:: Work order a ::
List the paragraph numbers that begin each paragraph of the contract clauses below.
---------- Text section
9.3. It is understood that in such a case, the licensee Party (i) shall inform the licensor Party of such a claim as soon as it becomes aware of it, (ii) shall refrain, without the prior written consent of the licensor, from paying the infringed third party, from negotiating with it or its agents with a view to reaching an out-of-court settlement or resorting to arbitration or mediation, and (iii) shall agree to comply with any reasonable request by the licensor in respect of the conduct of negotiations and contentious strategy to adopt in respect of the intellectual property rights in question.
9.4. Should the obligations under Article 9.3 not be complied with, the licensee Party shall forfeit the indemnification set out in Article 9.2.
9.5. The licensor puts an end to the loss, at its sole discretion:
9.5.1. either by providing at its expense an element equivalent to the element subject to an action for infringement. The change thus made shall not substantially affect the functionality and performance of the Service.
--------------------
---------- Provided data
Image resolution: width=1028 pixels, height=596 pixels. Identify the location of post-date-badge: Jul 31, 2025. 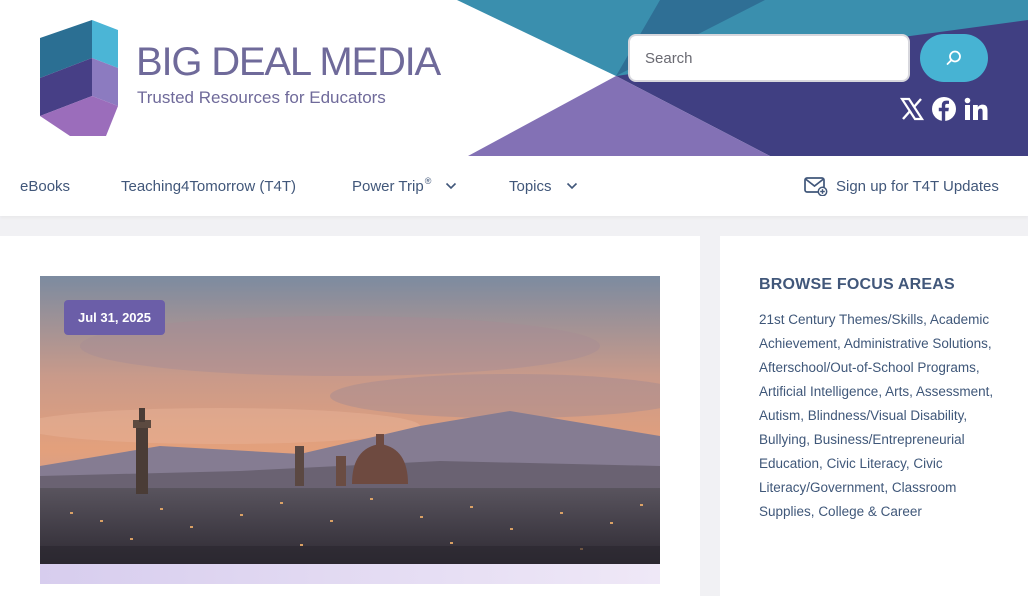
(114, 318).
--------------------
---------- Provided data
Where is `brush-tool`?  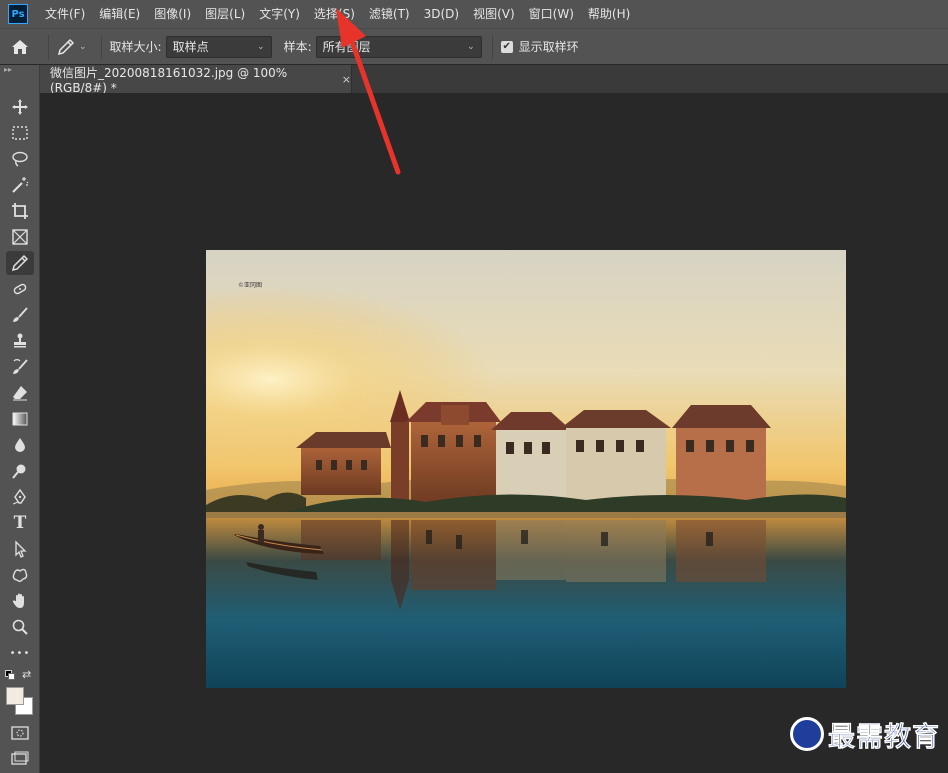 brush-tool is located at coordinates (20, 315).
--------------------
---------- Provided data
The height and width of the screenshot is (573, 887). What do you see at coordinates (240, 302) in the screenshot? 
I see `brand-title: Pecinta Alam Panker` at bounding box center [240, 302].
--------------------
:: Work order b ::
Update the entries from the line with "Image resolution: width=1028" through the line with "(114, 318).", changing "Identify" to "Find" and leaving everything else as it is. Omit the pictures.

:: Task response a ::
9.3, 9.4, 9.5, 9.5.1

:: Task response b ::
Image resolution: width=1028 pixels, height=596 pixels. Find the location of post-date-badge: Jul 31, 2025. 
(114, 318).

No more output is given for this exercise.